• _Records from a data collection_
▼

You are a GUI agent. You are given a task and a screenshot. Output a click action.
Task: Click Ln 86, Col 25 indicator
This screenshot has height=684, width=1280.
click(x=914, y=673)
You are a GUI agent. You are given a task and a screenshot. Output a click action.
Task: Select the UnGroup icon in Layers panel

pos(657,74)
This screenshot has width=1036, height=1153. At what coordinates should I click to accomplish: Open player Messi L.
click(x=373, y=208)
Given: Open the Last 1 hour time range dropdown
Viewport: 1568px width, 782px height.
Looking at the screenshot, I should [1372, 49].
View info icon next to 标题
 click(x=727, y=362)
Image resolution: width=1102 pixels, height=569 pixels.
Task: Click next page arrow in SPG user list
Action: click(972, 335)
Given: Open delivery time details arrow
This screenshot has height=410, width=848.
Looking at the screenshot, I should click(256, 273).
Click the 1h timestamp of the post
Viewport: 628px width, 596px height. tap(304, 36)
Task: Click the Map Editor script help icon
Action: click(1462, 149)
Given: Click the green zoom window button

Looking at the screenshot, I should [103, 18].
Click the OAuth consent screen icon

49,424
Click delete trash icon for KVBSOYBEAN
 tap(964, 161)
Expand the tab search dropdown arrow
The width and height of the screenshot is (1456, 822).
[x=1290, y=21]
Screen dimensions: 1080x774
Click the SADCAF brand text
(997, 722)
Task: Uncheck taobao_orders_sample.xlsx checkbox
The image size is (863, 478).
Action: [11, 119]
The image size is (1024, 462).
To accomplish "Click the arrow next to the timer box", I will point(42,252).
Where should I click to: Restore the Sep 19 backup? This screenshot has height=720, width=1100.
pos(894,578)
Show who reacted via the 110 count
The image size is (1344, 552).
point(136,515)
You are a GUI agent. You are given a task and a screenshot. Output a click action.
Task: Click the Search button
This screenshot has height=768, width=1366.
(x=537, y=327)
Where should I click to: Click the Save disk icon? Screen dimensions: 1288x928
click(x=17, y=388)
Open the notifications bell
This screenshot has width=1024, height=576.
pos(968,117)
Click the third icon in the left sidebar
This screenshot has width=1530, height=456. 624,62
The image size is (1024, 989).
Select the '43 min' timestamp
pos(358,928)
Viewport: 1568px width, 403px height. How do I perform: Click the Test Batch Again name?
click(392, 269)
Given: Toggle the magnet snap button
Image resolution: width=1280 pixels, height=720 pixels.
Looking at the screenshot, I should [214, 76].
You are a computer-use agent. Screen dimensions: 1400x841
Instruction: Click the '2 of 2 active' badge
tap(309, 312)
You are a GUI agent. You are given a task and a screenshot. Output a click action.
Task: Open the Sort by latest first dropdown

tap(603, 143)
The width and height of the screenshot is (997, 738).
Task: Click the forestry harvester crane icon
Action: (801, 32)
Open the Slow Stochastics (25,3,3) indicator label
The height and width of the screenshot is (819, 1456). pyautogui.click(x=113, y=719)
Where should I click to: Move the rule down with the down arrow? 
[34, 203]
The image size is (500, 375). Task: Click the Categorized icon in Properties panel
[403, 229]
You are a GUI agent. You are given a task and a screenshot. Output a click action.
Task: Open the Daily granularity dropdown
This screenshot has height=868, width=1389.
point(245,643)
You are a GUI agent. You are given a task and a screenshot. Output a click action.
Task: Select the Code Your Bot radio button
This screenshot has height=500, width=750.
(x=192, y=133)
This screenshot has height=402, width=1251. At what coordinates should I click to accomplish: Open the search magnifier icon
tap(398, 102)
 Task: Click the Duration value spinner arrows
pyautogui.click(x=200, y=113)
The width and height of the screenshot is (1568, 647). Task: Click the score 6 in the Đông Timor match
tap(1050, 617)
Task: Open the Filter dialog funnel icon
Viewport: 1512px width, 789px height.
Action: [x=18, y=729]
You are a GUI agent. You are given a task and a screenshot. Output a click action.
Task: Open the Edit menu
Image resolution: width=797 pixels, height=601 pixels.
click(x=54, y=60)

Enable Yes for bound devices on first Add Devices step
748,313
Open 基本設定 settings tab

▲

• _THE PROBLEM_
Set down every one of the records above again, line for line and without any change.

• _THE REPLY_
You are a GUI agent. You are given a task and a screenshot. Output a click action.
Task: Click Ln 86, Col 25 indicator
This screenshot has height=684, width=1280.
click(x=914, y=673)
You are a GUI agent. You are given a task and a screenshot. Output a click action.
Task: Select the UnGroup icon in Layers panel

pos(657,74)
This screenshot has width=1036, height=1153. At what coordinates should I click to accomplish: Open player Messi L.
click(x=373, y=208)
Given: Open the Last 1 hour time range dropdown
Viewport: 1568px width, 782px height.
Looking at the screenshot, I should [1372, 49].
View info icon next to 标题
 click(x=727, y=362)
Image resolution: width=1102 pixels, height=569 pixels.
Task: Click next page arrow in SPG user list
Action: click(972, 335)
Given: Open delivery time details arrow
This screenshot has height=410, width=848.
Looking at the screenshot, I should click(256, 273).
Click the 1h timestamp of the post
Viewport: 628px width, 596px height. tap(304, 36)
Task: Click the Map Editor script help icon
Action: click(1462, 149)
Given: Click the green zoom window button

Looking at the screenshot, I should [103, 18].
Click the OAuth consent screen icon

49,424
Click delete trash icon for KVBSOYBEAN
 tap(964, 161)
Expand the tab search dropdown arrow
The width and height of the screenshot is (1456, 822).
[x=1290, y=21]
Screen dimensions: 1080x774
Click the SADCAF brand text
(997, 722)
Task: Uncheck taobao_orders_sample.xlsx checkbox
The image size is (863, 478).
Action: [11, 119]
The image size is (1024, 462).
To accomplish "Click the arrow next to the timer box", I will point(42,252).
Where should I click to: Restore the Sep 19 backup? This screenshot has height=720, width=1100.
pos(894,578)
Show who reacted via the 110 count
The image size is (1344, 552).
point(136,515)
You are a GUI agent. You are given a task and a screenshot. Output a click action.
Task: Click the Search button
This screenshot has height=768, width=1366.
(x=537, y=327)
Where should I click to: Click the Save disk icon? Screen dimensions: 1288x928
click(x=17, y=388)
Open the notifications bell
This screenshot has width=1024, height=576.
pos(968,117)
Click the third icon in the left sidebar
This screenshot has width=1530, height=456. 624,62
The image size is (1024, 989).
Select the '43 min' timestamp
pos(358,928)
Viewport: 1568px width, 403px height. How do I perform: Click the Test Batch Again name?
click(392, 269)
Given: Toggle the magnet snap button
Image resolution: width=1280 pixels, height=720 pixels.
Looking at the screenshot, I should [214, 76].
You are a computer-use agent. Screen dimensions: 1400x841
Instruction: Click the '2 of 2 active' badge
tap(309, 312)
You are a GUI agent. You are given a task and a screenshot. Output a click action.
Task: Open the Sort by latest first dropdown

tap(603, 143)
The width and height of the screenshot is (997, 738).
Task: Click the forestry harvester crane icon
Action: (801, 32)
Open the Slow Stochastics (25,3,3) indicator label
The height and width of the screenshot is (819, 1456). pyautogui.click(x=113, y=719)
Where should I click to: Move the rule down with the down arrow? 
[34, 203]
The image size is (500, 375). Task: Click the Categorized icon in Properties panel
[403, 229]
You are a GUI agent. You are given a task and a screenshot. Output a click action.
Task: Open the Daily granularity dropdown
This screenshot has height=868, width=1389.
point(245,643)
You are a GUI agent. You are given a task and a screenshot. Output a click action.
Task: Select the Code Your Bot radio button
This screenshot has height=500, width=750.
(x=192, y=133)
This screenshot has height=402, width=1251. At what coordinates should I click to accomplish: Open the search magnifier icon
tap(398, 102)
 Task: Click the Duration value spinner arrows
pyautogui.click(x=200, y=113)
The width and height of the screenshot is (1568, 647). Task: Click the score 6 in the Đông Timor match
tap(1050, 617)
Task: Open the Filter dialog funnel icon
Viewport: 1512px width, 789px height.
Action: [x=18, y=729]
You are a GUI agent. You are given a task and a screenshot. Output a click action.
Task: Open the Edit menu
Image resolution: width=797 pixels, height=601 pixels.
click(x=54, y=60)

Enable Yes for bound devices on first Add Devices step
748,313
Open 基本設定 settings tab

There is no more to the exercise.